Established in 1969 and admitted as a Local Partner of the National Trust for Historic Preservation in 2001, Historic Fort Worth, Inc. is dedicated to preserving Fort Worth’s unique historic identity through stewardship, education and leadership. Administrative offices, a museum, and the Preservation Resource Center & Library are located at the 1899 Ball-Eddleman-McFarland House, 1110 Penn Street. HFW also owns the 1904 Wharton-Scott House known as Thistle Hill, at 1509 Pennsylvania Avenue. Both cattle baron mansions are designated local, state and national landmarks and HFW operates, maintains and restores them as centers of heritage education for the benefit of the public. Additionally, HFW owns and leases Fort Worth’s first locally-landmarked, mid-century modern, office building, the Yates-Ottmann Building (1953) at 1020 Summit Avenue.
Programs for the public include membership tours through private and public buildings, restoration and property management, historic property research, endangered properties program, gifts-of-property, economic incentives courses for developers and Realtors, awards program, tours of the city for special conferences, public appeals for threatened properties, and a façade easement program. The organization owns, expands and digitizes the information and photographs on historic buildings that was published in the Tarrant County Historic Resources Survey books© in the 1980’s and 1990’s. HFW also leverages unique opportunities to further the mission. Examples follow:
- Organized and led the tours and sessions for the 6th Art Deco World Pre-Congress in 1999.
- Worked with Mistletoe Heights on the establishment of their local historic district (2001-2002).
- Served as the lead manager of the National Town Meeting on Main Street (2002)
- Opened the Preservation Resource Center & Library (2002) and established a gifts-of-property program with the donation of a landmarked house at 2404 S. Adams.
- Collaborated with the Texas Society of Architects (2003) on tours for their Fort Worth conference.
- Accepted the gift of Thistle Hill, Fort Worth’s first landmark (2006).

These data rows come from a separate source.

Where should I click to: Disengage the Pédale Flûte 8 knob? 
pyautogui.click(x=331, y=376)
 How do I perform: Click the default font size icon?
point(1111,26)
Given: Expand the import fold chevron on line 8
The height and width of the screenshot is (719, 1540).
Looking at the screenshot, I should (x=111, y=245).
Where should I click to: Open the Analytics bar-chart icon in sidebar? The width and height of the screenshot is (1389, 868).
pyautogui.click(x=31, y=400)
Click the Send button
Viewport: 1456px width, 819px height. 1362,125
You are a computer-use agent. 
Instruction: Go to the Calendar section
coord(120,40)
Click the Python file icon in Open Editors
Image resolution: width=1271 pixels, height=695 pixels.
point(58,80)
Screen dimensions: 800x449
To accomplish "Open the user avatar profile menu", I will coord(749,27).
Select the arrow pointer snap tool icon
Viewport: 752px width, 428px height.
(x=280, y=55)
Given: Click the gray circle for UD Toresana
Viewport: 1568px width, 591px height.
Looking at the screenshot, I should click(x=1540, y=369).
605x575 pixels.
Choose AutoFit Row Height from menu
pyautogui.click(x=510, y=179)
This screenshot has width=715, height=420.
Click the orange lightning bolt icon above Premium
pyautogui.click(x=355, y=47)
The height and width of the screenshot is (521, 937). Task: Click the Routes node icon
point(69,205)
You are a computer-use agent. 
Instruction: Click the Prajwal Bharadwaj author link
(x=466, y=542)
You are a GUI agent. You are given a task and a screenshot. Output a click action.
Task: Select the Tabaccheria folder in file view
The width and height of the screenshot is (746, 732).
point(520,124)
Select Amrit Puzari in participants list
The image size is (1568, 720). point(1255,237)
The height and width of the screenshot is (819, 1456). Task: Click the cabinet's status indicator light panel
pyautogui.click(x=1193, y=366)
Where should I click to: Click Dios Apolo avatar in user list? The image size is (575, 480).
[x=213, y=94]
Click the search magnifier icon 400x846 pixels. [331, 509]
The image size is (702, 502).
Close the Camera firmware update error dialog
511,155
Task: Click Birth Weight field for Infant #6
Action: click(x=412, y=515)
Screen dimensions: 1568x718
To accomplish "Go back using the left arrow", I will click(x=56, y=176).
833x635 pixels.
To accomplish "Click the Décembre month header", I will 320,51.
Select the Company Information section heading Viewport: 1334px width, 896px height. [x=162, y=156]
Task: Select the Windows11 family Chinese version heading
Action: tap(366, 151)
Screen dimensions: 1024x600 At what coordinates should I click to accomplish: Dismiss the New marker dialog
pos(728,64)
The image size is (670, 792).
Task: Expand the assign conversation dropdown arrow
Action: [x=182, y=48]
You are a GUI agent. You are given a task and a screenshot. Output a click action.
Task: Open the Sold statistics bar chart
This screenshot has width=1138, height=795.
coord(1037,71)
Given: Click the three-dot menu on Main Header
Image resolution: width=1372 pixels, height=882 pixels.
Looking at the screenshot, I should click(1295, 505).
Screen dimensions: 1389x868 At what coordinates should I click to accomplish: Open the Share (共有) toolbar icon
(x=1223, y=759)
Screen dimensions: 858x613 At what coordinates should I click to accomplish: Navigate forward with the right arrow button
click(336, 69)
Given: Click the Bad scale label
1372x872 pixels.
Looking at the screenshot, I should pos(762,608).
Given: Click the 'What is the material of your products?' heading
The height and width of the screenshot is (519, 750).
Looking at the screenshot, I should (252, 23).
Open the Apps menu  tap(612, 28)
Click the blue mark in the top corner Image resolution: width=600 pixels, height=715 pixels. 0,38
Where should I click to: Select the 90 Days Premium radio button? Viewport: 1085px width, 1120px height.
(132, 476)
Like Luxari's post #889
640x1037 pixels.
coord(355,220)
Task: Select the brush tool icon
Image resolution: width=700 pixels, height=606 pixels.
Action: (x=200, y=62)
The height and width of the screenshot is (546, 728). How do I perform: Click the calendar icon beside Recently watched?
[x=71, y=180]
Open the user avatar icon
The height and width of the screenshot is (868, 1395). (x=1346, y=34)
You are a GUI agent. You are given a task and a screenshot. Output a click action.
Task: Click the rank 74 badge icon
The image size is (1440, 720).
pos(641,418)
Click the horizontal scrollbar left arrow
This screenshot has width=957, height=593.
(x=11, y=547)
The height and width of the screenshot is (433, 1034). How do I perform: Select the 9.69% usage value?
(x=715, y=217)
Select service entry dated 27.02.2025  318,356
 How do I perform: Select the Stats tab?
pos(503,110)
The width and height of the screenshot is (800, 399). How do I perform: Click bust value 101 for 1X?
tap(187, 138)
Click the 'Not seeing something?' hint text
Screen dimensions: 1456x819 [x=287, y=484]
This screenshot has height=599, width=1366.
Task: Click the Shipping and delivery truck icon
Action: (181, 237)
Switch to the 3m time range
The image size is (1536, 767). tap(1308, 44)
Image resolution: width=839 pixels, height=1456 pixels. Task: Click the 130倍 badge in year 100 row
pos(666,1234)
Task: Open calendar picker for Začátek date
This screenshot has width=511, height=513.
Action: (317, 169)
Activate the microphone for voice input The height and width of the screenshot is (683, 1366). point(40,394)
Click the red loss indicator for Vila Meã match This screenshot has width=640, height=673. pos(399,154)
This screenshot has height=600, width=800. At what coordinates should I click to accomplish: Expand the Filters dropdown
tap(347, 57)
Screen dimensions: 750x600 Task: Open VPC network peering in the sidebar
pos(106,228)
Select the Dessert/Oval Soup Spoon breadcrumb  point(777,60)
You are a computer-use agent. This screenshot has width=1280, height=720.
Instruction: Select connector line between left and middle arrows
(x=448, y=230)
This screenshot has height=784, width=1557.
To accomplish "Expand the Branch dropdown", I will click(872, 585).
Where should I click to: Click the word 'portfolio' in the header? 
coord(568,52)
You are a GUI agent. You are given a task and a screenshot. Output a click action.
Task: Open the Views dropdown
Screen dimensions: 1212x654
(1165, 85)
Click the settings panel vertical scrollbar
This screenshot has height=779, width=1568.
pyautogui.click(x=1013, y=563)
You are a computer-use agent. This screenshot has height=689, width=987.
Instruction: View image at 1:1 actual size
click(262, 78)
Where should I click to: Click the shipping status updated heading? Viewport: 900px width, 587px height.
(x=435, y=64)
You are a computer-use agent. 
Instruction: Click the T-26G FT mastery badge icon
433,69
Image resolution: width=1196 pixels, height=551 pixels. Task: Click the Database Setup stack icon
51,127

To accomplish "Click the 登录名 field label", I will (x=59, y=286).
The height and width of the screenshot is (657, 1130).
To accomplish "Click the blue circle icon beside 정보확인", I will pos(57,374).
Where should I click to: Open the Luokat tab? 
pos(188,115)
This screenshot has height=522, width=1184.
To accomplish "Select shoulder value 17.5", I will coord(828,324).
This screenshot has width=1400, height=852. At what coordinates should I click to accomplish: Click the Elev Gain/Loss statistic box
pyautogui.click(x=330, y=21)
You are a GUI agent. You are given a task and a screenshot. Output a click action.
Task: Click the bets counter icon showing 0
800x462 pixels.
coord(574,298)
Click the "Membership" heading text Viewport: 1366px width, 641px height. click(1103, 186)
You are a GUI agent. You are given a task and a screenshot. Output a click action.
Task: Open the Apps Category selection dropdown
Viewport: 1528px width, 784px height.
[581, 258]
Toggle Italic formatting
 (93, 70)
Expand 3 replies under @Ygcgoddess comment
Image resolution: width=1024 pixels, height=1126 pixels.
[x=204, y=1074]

- Organized and managed the Your Town: Citizens’ Institute on Rural Design (2007) through a grant from the National Endowment for the Arts, SUNY University and the Carl Small Town Center.
- Partnered to designate the Near Southeast Neighborhood to establish their local historic district (2007).
- Launched Fort Worth’s first electronic survey of historic resources (2008) with over 500 properties.
- Received of the Governor’s Award for Historic Preservation (2009).
- Funded the nomination (2009) for Heritage Park Plaza to be included in the National Register of Historic Places, which occurred at the national level of significance on May 10, 2010.
- Held the 2010 showhouse in a mid-century modern masterpiece, the estate of Fran & Eddie Chiles.
- Leveraged opportunities for the Ridglea Theater and offices to be designated a local landmark, which transpired in January 2011, and to be listed in the National Register, which transpired in January 2012.
The importance of Fort Worth’s historic resources:
Fort Worth has enviable historic resources that include modest neighborhoods of charming bungalows, grand mansions, cherished public schools, iconic civic buildings, magnificent religious institutions and elegant bridges. Many of these resources are over 50 years old and have no designation protection from demolition or insensitive additions. Collectively, these historic resources are the unique historic identity of Fort Worth, Texas.
HFW connects to others:
In 2012 over 80,000 friends, members and constituents engaged in preservation through community programs, in the Preservation Resource Center, at Thistle Hill and McFarland House, and at fundraising events like Preservation is the Art of the City®, The Hidden Gardens Tour of Fort Worth, designer show-houses, and a Storybook Christmas.